Benjamin Page, principal researcher at the Tax Policy Center, puts the possible rise in inflation in the near term about a few tenths of a percent, which would be a small bump from the 6.8% jump in prices last month.

To put the Build Back Better bill into context, it helps to look at the US bailout, a $ 1.9 trillion spending program that was passed in March. It increased annual inflation in 2021 by 0.3 percentage point and could increase inflation in 2022 by an additional 0.2 percentage point, according to an estimate from the Federal Reserve Bank of San Francisco.

Although roughly the same size as the Build Back Better bill, the US bailout is different because it quickly provided emergency relief to Americans and provided no income compensation. Build Better, on the other hand, aims to spend the money over several years and includes tax increases and other measures to help pay for new spending.

What would a slight increase in inflation mean?

Analysts are less in agreement as to whether even a small short-term increase in inflation is a good idea right now.

“It would be unwise for policymakers to take these risks at a time when inflation is already so high,” wrote analysts on the Committee for a Responsible Federal Budget. Although they believe the effect on inflation would be small and temporary, it could increase the economic cost of containing inflation.

But other experts aren’t as concerned about the potential rise in inflation.

“I don’t think it’s helpful, but I think the increase will be small enough that it isn’t a major concern of the bill – it should be pretty far down the list,” Page said.

If prices start to rise too quickly, the Federal Reserve can dampen the economy. One of the main tasks of the central bank is to keep prices stable, and it can do this by gradually tightening economic policy to control inflation.
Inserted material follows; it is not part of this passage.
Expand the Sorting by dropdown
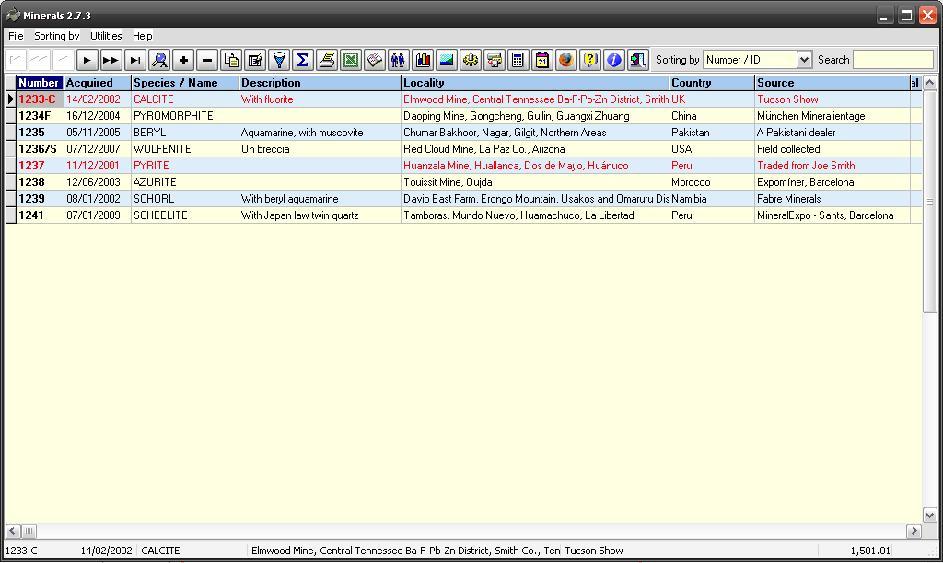 [x=804, y=60]
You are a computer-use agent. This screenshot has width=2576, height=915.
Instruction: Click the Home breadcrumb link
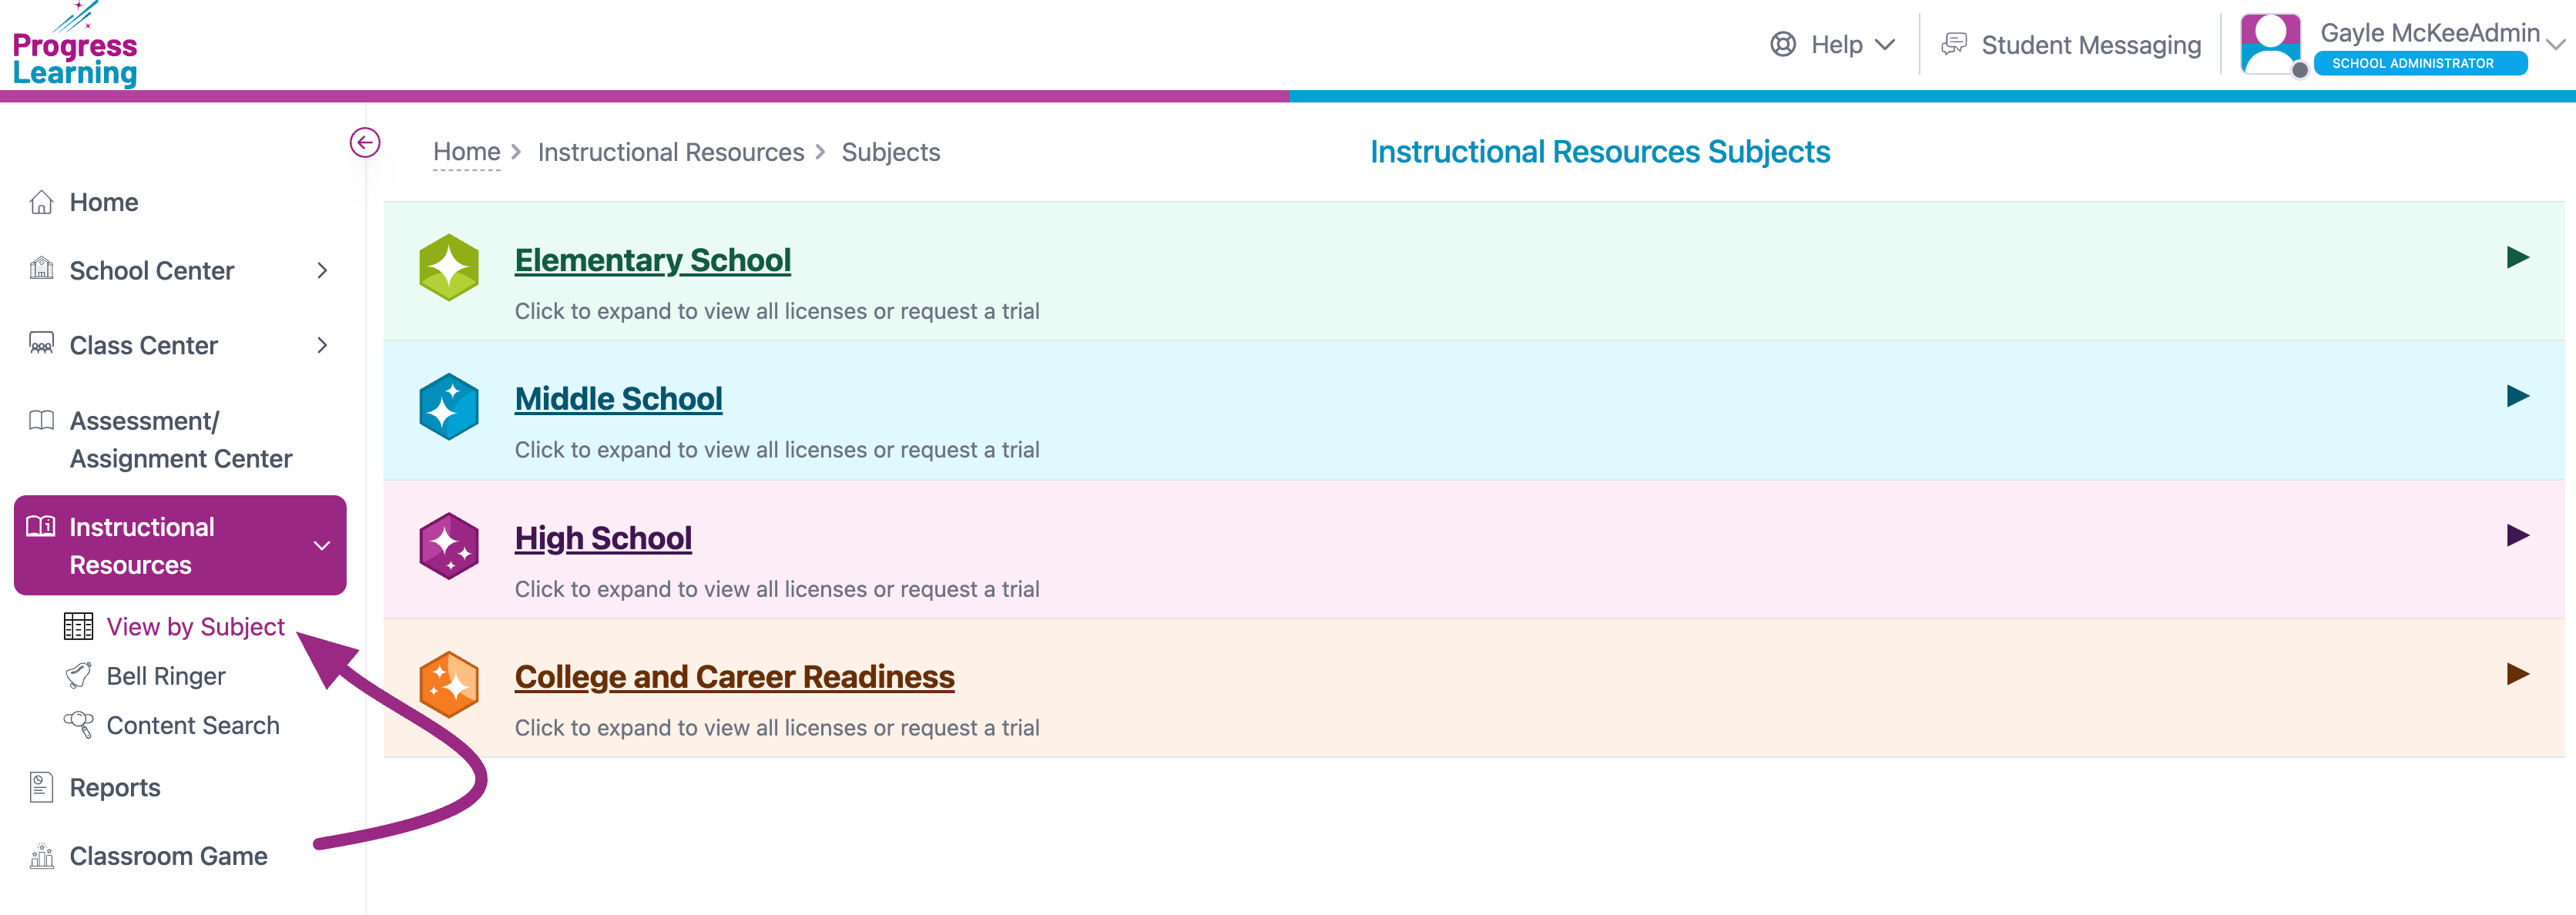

Bill aims to cut costs for some families

Many provisions in the Build Back Better bill aim to reduce the cost of living of low- and middle-income households. Eligible families would receive help with paying for child care costs, and states would receive money to create a free pre-K system for children aged 3 and 4.
Some families would also continue to benefit from the enhanced child tax credit, and those without children would continue to benefit from the expanded earned income tax credit – until 2022. The bill also contains a number of provisions aimed at reduce the cost of health care. .

These provisions would mean that in the short term, the bill “is likely to reduce the inflation that low-income and even lower-middle income households will face,” said Mark Zandi, chief economist at Moody’s Analytics.

Building back better could dampen inflation in the long run

The White House argues that over time, the Build Back Better bill will help reduce inflation as its investments will increase productivity and growth, which in turn can lower price levels.

While this may be true, Zandi believes that even in the long run, the bill will have a marginal impact on inflation.

“This will boost long-term economic growth and in doing so, all other things being equal, will dampen inflation in the long run,” Zandi said. “But again, these are very small potatoes, because it’s very marginal and a lot of programs expire, so they likely wouldn’t have any effect later in this decade.”

“Maybe that adds a bit to inflation next year, the year after,” Zandi said. “Maybe at the margin it reduces inflation in the longer run, but stepping back doesn’t have a significant impact on inflation.”